• [RECORDS FOR THE EXERCISE]:
[BEGIN]

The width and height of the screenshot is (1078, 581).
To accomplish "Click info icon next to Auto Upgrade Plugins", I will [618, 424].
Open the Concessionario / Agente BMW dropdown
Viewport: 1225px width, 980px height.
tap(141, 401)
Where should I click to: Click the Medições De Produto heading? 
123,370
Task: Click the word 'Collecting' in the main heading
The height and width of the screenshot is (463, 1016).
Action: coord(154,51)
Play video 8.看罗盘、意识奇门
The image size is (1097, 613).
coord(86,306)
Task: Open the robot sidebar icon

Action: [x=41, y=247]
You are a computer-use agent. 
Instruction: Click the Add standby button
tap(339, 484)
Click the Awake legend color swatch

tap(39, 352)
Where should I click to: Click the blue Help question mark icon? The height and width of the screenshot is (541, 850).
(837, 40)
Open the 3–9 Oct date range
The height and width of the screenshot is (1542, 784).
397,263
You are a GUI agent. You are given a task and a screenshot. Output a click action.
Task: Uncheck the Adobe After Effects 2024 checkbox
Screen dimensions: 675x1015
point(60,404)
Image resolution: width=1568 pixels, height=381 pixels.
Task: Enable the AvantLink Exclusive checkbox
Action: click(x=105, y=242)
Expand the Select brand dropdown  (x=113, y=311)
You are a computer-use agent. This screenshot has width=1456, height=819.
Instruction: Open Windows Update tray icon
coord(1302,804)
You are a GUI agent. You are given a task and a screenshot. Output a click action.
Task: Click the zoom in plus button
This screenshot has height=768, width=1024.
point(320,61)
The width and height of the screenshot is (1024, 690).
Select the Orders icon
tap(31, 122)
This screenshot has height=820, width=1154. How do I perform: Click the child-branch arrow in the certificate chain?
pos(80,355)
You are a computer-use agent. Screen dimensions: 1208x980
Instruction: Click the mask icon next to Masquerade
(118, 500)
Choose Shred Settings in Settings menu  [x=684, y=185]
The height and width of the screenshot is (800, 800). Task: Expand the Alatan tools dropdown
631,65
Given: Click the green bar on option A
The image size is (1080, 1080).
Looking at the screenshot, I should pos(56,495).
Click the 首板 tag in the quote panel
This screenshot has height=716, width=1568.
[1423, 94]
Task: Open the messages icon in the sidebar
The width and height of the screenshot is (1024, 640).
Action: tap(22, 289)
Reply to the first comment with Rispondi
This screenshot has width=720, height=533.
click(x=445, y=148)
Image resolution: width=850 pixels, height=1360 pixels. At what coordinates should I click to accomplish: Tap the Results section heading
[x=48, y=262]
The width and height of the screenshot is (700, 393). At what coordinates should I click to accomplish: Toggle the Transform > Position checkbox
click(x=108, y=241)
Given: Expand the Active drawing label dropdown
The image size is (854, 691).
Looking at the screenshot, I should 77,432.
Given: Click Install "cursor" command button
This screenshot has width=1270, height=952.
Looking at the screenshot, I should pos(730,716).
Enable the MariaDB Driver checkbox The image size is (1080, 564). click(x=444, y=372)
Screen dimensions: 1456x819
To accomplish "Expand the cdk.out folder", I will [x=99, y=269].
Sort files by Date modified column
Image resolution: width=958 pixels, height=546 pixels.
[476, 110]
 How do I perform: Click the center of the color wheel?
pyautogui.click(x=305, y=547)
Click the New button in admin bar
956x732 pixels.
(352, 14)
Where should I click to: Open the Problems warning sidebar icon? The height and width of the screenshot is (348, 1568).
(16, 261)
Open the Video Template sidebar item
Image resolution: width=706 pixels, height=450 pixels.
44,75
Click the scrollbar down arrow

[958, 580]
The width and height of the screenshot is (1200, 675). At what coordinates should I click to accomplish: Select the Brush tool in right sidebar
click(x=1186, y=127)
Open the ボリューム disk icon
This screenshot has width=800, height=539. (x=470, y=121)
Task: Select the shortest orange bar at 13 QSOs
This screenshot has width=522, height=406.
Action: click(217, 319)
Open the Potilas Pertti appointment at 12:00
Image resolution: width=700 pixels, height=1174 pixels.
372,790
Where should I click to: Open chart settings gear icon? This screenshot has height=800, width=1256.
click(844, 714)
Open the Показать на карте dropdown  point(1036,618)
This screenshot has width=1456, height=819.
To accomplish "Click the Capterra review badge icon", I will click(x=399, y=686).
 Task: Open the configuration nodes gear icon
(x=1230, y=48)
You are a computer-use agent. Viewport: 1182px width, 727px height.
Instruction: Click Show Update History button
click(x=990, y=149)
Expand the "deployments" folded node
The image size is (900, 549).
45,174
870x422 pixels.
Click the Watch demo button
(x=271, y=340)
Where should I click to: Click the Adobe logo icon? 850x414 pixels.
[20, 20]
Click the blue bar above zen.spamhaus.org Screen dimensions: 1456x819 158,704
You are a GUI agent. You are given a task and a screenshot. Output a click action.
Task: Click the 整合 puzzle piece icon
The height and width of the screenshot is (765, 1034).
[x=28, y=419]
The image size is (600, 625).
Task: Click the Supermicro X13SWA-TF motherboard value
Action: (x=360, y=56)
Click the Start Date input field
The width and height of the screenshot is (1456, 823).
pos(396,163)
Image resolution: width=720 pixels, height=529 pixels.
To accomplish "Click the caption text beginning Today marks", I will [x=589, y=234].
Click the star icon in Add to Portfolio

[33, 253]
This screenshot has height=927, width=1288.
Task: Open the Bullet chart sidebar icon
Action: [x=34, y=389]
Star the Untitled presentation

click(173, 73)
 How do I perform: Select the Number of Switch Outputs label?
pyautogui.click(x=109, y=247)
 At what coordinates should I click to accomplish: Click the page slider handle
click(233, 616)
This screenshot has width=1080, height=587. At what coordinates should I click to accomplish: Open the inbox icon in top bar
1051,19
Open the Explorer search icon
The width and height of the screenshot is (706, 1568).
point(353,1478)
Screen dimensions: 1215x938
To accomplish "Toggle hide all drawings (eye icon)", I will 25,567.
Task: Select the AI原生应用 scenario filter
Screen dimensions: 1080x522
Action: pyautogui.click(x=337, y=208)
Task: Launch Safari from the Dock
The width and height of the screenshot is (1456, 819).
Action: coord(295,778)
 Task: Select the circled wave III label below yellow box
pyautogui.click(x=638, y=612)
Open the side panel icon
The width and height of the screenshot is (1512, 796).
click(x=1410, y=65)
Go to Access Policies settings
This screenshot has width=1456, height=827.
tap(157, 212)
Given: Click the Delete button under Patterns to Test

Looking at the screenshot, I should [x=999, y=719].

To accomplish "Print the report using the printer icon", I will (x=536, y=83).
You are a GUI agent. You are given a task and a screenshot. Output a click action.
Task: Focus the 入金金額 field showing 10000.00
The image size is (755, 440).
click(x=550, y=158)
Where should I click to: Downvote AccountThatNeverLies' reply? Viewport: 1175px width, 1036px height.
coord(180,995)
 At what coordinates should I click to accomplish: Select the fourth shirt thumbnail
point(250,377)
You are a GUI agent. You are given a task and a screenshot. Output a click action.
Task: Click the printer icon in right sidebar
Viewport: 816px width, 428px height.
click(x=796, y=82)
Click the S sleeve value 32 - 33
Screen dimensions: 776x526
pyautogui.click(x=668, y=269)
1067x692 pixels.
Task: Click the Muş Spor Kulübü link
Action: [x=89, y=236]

[END]

• [WHAT IS EXPECTED]: Repeat every line of the records above word for word.

• [THE OUTPUT]:
The width and height of the screenshot is (1078, 581).
To accomplish "Click info icon next to Auto Upgrade Plugins", I will [618, 424].
Open the Concessionario / Agente BMW dropdown
Viewport: 1225px width, 980px height.
tap(141, 401)
Where should I click to: Click the Medições De Produto heading? 
123,370
Task: Click the word 'Collecting' in the main heading
The height and width of the screenshot is (463, 1016).
Action: coord(154,51)
Play video 8.看罗盘、意识奇门
The image size is (1097, 613).
coord(86,306)
Task: Open the robot sidebar icon

Action: [x=41, y=247]
You are a computer-use agent. 
Instruction: Click the Add standby button
tap(339, 484)
Click the Awake legend color swatch

tap(39, 352)
Where should I click to: Click the blue Help question mark icon? The height and width of the screenshot is (541, 850).
(837, 40)
Open the 3–9 Oct date range
The height and width of the screenshot is (1542, 784).
397,263
You are a GUI agent. You are given a task and a screenshot. Output a click action.
Task: Uncheck the Adobe After Effects 2024 checkbox
Screen dimensions: 675x1015
point(60,404)
Image resolution: width=1568 pixels, height=381 pixels.
Task: Enable the AvantLink Exclusive checkbox
Action: click(x=105, y=242)
Expand the Select brand dropdown  (x=113, y=311)
You are a computer-use agent. This screenshot has width=1456, height=819.
Instruction: Open Windows Update tray icon
coord(1302,804)
You are a GUI agent. You are given a task and a screenshot. Output a click action.
Task: Click the zoom in plus button
This screenshot has height=768, width=1024.
point(320,61)
The width and height of the screenshot is (1024, 690).
Select the Orders icon
tap(31, 122)
This screenshot has height=820, width=1154. How do I perform: Click the child-branch arrow in the certificate chain?
pos(80,355)
You are a computer-use agent. Screen dimensions: 1208x980
Instruction: Click the mask icon next to Masquerade
(118, 500)
Choose Shred Settings in Settings menu  [x=684, y=185]
The height and width of the screenshot is (800, 800). Task: Expand the Alatan tools dropdown
631,65
Given: Click the green bar on option A
The image size is (1080, 1080).
Looking at the screenshot, I should pos(56,495).
Click the 首板 tag in the quote panel
This screenshot has height=716, width=1568.
[1423, 94]
Task: Open the messages icon in the sidebar
The width and height of the screenshot is (1024, 640).
Action: tap(22, 289)
Reply to the first comment with Rispondi
This screenshot has width=720, height=533.
click(x=445, y=148)
Image resolution: width=850 pixels, height=1360 pixels. At what coordinates should I click to accomplish: Tap the Results section heading
[x=48, y=262]
The width and height of the screenshot is (700, 393). At what coordinates should I click to accomplish: Toggle the Transform > Position checkbox
click(x=108, y=241)
Given: Expand the Active drawing label dropdown
The image size is (854, 691).
Looking at the screenshot, I should 77,432.
Given: Click Install "cursor" command button
This screenshot has width=1270, height=952.
Looking at the screenshot, I should pos(730,716).
Enable the MariaDB Driver checkbox The image size is (1080, 564). click(x=444, y=372)
Screen dimensions: 1456x819
To accomplish "Expand the cdk.out folder", I will [x=99, y=269].
Sort files by Date modified column
Image resolution: width=958 pixels, height=546 pixels.
[476, 110]
 How do I perform: Click the center of the color wheel?
pyautogui.click(x=305, y=547)
Click the New button in admin bar
956x732 pixels.
(352, 14)
Where should I click to: Open the Problems warning sidebar icon? The height and width of the screenshot is (348, 1568).
(16, 261)
Open the Video Template sidebar item
Image resolution: width=706 pixels, height=450 pixels.
44,75
Click the scrollbar down arrow

[958, 580]
The width and height of the screenshot is (1200, 675). At what coordinates should I click to accomplish: Select the Brush tool in right sidebar
click(x=1186, y=127)
Open the ボリューム disk icon
This screenshot has width=800, height=539. (x=470, y=121)
Task: Select the shortest orange bar at 13 QSOs
This screenshot has width=522, height=406.
Action: click(217, 319)
Open the Potilas Pertti appointment at 12:00
Image resolution: width=700 pixels, height=1174 pixels.
372,790
Where should I click to: Open chart settings gear icon? This screenshot has height=800, width=1256.
click(844, 714)
Open the Показать на карте dropdown  point(1036,618)
This screenshot has width=1456, height=819.
To accomplish "Click the Capterra review badge icon", I will click(x=399, y=686).
 Task: Open the configuration nodes gear icon
(x=1230, y=48)
You are a computer-use agent. Viewport: 1182px width, 727px height.
Instruction: Click Show Update History button
click(x=990, y=149)
Expand the "deployments" folded node
The image size is (900, 549).
45,174
870x422 pixels.
Click the Watch demo button
(x=271, y=340)
Where should I click to: Click the Adobe logo icon? 850x414 pixels.
[20, 20]
Click the blue bar above zen.spamhaus.org Screen dimensions: 1456x819 158,704
You are a GUI agent. You are given a task and a screenshot. Output a click action.
Task: Click the 整合 puzzle piece icon
The height and width of the screenshot is (765, 1034).
[x=28, y=419]
The image size is (600, 625).
Task: Click the Supermicro X13SWA-TF motherboard value
Action: (x=360, y=56)
Click the Start Date input field
The width and height of the screenshot is (1456, 823).
pos(396,163)
Image resolution: width=720 pixels, height=529 pixels.
To accomplish "Click the caption text beginning Today marks", I will [x=589, y=234].
Click the star icon in Add to Portfolio

[33, 253]
This screenshot has height=927, width=1288.
Task: Open the Bullet chart sidebar icon
Action: [x=34, y=389]
Star the Untitled presentation

click(173, 73)
 How do I perform: Select the Number of Switch Outputs label?
pyautogui.click(x=109, y=247)
 At what coordinates should I click to accomplish: Click the page slider handle
click(233, 616)
This screenshot has width=1080, height=587. At what coordinates should I click to accomplish: Open the inbox icon in top bar
1051,19
Open the Explorer search icon
The width and height of the screenshot is (706, 1568).
point(353,1478)
Screen dimensions: 1215x938
To accomplish "Toggle hide all drawings (eye icon)", I will 25,567.
Task: Select the AI原生应用 scenario filter
Screen dimensions: 1080x522
Action: pyautogui.click(x=337, y=208)
Task: Launch Safari from the Dock
The width and height of the screenshot is (1456, 819).
Action: coord(295,778)
 Task: Select the circled wave III label below yellow box
pyautogui.click(x=638, y=612)
Open the side panel icon
The width and height of the screenshot is (1512, 796).
click(x=1410, y=65)
Go to Access Policies settings
This screenshot has width=1456, height=827.
tap(157, 212)
Given: Click the Delete button under Patterns to Test

Looking at the screenshot, I should [x=999, y=719].

To accomplish "Print the report using the printer icon", I will (x=536, y=83).
You are a GUI agent. You are given a task and a screenshot. Output a click action.
Task: Focus the 入金金額 field showing 10000.00
The image size is (755, 440).
click(x=550, y=158)
Where should I click to: Downvote AccountThatNeverLies' reply? Viewport: 1175px width, 1036px height.
coord(180,995)
 At what coordinates should I click to accomplish: Select the fourth shirt thumbnail
point(250,377)
You are a GUI agent. You are given a task and a screenshot. Output a click action.
Task: Click the printer icon in right sidebar
Viewport: 816px width, 428px height.
click(x=796, y=82)
Click the S sleeve value 32 - 33
Screen dimensions: 776x526
pyautogui.click(x=668, y=269)
1067x692 pixels.
Task: Click the Muş Spor Kulübü link
Action: [x=89, y=236]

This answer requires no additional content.